Valmor Roaring 20s Fortune Telling Cards
A faithful replica of the famous “Old Gypsy Fortune Telling Cards” first published in Chicago in the late 1920s. Part of a vibrant American folk tradition that flourished in the early to mid 1900s, the cards were published by United Novelty Co of Chicago, and sold by Valmor Products (among others), also based in Chicago.
The deck features 36 illustrated cards, with meanings printed on each card in a conversational style, including several cards that only appear in this deck. Many of the meanings show a warm and freethinking view of life and love that is unusual in a deck of this vintage, making it the perfect deck for readings about romantic relationships or advice on life’s many choices.
The deck originally came with an instruction sheet in both Polish and English. A copy of that original instruction sheet can be downloaded here.
This was a very influential, or maybe I should say, much copied, deck. Copyright doesn’t seem to have worried anyone, and we see both the pictures and the meanings in card decks created by a number of different companies in the 1930s and 1940s.
It has long been believed that Valmor commissioned the cards, and that they were most likely illustrated by Charles Dawson, one of the leading black artists and designers of the 1920s and 30s. Dawson worked at Valmor starting around 1928, and designed and illustrated their labels and advertisements during those early years. His work is distinctive, and the cards look like other illustrations he is known to have created. However, there is some doubt; Valmor didn’t own United Novelty, and there is no record of Valmor commissioning these, or any, cards. Most of Valmor's fortune-telling products seem to have been manufactured by other companies.

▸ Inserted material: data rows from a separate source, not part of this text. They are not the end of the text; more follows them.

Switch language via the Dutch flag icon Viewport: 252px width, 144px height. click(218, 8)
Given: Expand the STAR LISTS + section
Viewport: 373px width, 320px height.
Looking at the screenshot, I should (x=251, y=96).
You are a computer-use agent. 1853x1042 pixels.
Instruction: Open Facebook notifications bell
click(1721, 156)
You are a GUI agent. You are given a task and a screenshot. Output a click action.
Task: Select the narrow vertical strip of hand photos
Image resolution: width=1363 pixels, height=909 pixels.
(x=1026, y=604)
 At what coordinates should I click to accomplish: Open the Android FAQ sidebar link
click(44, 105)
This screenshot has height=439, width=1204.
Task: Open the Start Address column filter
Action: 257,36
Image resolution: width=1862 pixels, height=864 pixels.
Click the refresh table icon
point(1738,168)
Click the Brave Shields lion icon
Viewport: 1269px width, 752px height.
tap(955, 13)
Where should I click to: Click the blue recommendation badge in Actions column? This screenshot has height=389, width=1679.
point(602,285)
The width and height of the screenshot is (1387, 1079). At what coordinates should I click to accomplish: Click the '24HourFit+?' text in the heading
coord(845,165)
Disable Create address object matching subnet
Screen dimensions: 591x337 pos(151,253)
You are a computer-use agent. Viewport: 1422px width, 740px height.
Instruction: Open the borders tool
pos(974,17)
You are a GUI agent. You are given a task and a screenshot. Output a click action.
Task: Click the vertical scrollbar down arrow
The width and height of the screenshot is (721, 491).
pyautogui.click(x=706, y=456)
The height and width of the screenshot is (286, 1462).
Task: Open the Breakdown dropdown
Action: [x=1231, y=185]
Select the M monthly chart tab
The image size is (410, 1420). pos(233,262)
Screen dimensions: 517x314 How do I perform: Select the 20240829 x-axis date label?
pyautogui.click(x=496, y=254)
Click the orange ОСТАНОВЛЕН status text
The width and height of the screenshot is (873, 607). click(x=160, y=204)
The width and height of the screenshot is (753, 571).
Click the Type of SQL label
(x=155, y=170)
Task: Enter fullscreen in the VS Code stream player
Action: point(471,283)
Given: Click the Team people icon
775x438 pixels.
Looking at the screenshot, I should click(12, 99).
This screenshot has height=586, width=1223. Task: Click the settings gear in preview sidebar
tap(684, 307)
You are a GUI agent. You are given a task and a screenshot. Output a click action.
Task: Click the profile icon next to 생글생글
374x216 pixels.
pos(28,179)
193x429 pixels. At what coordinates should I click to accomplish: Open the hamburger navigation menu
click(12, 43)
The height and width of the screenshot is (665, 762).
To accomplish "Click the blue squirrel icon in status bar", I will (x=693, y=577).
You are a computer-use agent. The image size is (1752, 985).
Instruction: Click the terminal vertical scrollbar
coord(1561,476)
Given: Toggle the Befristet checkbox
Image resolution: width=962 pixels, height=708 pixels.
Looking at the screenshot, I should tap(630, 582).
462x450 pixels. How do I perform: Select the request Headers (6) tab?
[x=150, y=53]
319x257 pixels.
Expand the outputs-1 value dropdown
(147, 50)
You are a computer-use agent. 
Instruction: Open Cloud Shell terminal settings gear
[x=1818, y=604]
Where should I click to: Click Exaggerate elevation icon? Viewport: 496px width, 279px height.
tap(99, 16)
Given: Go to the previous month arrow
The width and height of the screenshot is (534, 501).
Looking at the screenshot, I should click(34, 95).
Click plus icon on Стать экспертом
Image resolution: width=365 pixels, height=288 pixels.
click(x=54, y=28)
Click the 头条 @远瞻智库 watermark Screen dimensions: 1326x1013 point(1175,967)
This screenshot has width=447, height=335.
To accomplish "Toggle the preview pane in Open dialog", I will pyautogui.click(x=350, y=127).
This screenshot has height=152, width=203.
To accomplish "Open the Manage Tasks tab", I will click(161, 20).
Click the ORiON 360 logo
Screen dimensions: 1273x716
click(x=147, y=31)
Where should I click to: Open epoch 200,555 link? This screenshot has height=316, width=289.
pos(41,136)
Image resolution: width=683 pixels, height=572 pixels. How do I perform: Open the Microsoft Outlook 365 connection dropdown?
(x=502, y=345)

Research into card history, especially fortune telling card history, is notoriously difficult, very little documentation exists. John Choma provided this information about United Novelty, given weight to the idea that this was the company responsible for this deck:
The United Novelty Manufacturing Company’s founder, William Valentine Janicki (1892-1964), was Polish. He had emigrated to the United States in 1906 and became a naturalized citizen in 1914. At the turn of the century, Janicki's hometown of Poznań was in the part of Poland that was controlled by the German Empire, which might explain the deck's multilingual English/German/Polish instructions. By contrast, the founders of the Valmor Products Company, Morton G. Neumann and Rose J. Neumann, were both born in the United States, and were of Hungarian Jewish and Russian Jewish descent, respectively.